## Begin Dataset records

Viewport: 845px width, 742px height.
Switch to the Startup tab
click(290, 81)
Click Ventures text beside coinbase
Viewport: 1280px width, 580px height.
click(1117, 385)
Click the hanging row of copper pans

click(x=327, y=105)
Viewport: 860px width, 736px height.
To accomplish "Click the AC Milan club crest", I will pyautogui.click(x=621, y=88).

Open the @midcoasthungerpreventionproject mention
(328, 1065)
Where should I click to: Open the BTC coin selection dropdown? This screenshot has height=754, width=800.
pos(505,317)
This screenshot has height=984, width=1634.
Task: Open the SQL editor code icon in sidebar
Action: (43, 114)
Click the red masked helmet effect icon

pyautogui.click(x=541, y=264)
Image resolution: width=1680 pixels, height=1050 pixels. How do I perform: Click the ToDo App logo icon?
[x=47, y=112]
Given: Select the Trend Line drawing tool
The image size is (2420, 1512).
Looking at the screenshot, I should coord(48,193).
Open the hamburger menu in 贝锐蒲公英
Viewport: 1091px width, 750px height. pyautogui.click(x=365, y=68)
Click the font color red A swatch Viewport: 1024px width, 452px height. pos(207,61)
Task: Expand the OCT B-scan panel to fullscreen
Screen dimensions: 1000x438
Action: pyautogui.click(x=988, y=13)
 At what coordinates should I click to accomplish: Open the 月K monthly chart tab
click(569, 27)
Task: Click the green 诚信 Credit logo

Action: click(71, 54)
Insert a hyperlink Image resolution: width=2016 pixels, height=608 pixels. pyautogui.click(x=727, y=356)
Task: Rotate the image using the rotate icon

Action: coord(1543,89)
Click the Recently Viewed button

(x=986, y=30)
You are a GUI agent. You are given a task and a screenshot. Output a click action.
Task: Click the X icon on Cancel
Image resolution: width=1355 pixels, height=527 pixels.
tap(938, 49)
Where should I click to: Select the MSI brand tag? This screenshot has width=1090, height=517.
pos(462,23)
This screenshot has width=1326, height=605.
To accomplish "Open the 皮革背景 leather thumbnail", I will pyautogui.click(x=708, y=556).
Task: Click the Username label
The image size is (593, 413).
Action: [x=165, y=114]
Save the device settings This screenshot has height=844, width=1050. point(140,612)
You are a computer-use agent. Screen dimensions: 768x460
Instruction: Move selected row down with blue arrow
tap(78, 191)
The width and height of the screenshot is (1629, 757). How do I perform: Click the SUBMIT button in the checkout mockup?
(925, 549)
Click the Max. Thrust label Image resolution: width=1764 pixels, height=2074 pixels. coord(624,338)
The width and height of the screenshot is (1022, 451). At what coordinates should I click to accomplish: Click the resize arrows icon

## End Dataset records

#### Given exercise:
Rewrite all of the items above, changing "Image resolution" to "Screen resolution" wherever it occurs and leaving everything else unchanged.

#### Answer to this exercise:
Viewport: 845px width, 742px height.
Switch to the Startup tab
click(290, 81)
Click Ventures text beside coinbase
Viewport: 1280px width, 580px height.
click(1117, 385)
Click the hanging row of copper pans

click(x=327, y=105)
Viewport: 860px width, 736px height.
To accomplish "Click the AC Milan club crest", I will pyautogui.click(x=621, y=88).

Open the @midcoasthungerpreventionproject mention
(328, 1065)
Where should I click to: Open the BTC coin selection dropdown? This screenshot has height=754, width=800.
pos(505,317)
This screenshot has height=984, width=1634.
Task: Open the SQL editor code icon in sidebar
Action: (43, 114)
Click the red masked helmet effect icon

pyautogui.click(x=541, y=264)
Screen resolution: width=1680 pixels, height=1050 pixels. How do I perform: Click the ToDo App logo icon?
[x=47, y=112]
Given: Select the Trend Line drawing tool
The image size is (2420, 1512).
Looking at the screenshot, I should coord(48,193).
Open the hamburger menu in 贝锐蒲公英
Viewport: 1091px width, 750px height. pyautogui.click(x=365, y=68)
Click the font color red A swatch Viewport: 1024px width, 452px height. pos(207,61)
Task: Expand the OCT B-scan panel to fullscreen
Screen dimensions: 1000x438
Action: pyautogui.click(x=988, y=13)
 At what coordinates should I click to accomplish: Open the 月K monthly chart tab
click(569, 27)
Task: Click the green 诚信 Credit logo

Action: click(71, 54)
Insert a hyperlink Screen resolution: width=2016 pixels, height=608 pixels. pyautogui.click(x=727, y=356)
Task: Rotate the image using the rotate icon

Action: coord(1543,89)
Click the Recently Viewed button

(x=986, y=30)
You are a GUI agent. You are given a task and a screenshot. Output a click action.
Task: Click the X icon on Cancel
Screen resolution: width=1355 pixels, height=527 pixels.
tap(938, 49)
Where should I click to: Select the MSI brand tag? This screenshot has width=1090, height=517.
pos(462,23)
This screenshot has width=1326, height=605.
To accomplish "Open the 皮革背景 leather thumbnail", I will pyautogui.click(x=708, y=556).
Task: Click the Username label
The image size is (593, 413).
Action: [x=165, y=114]
Save the device settings This screenshot has height=844, width=1050. point(140,612)
You are a computer-use agent. Screen dimensions: 768x460
Instruction: Move selected row down with blue arrow
tap(78, 191)
The width and height of the screenshot is (1629, 757). How do I perform: Click the SUBMIT button in the checkout mockup?
(925, 549)
Click the Max. Thrust label Screen resolution: width=1764 pixels, height=2074 pixels. coord(624,338)
The width and height of the screenshot is (1022, 451). At what coordinates should I click to accomplish: Click the resize arrows icon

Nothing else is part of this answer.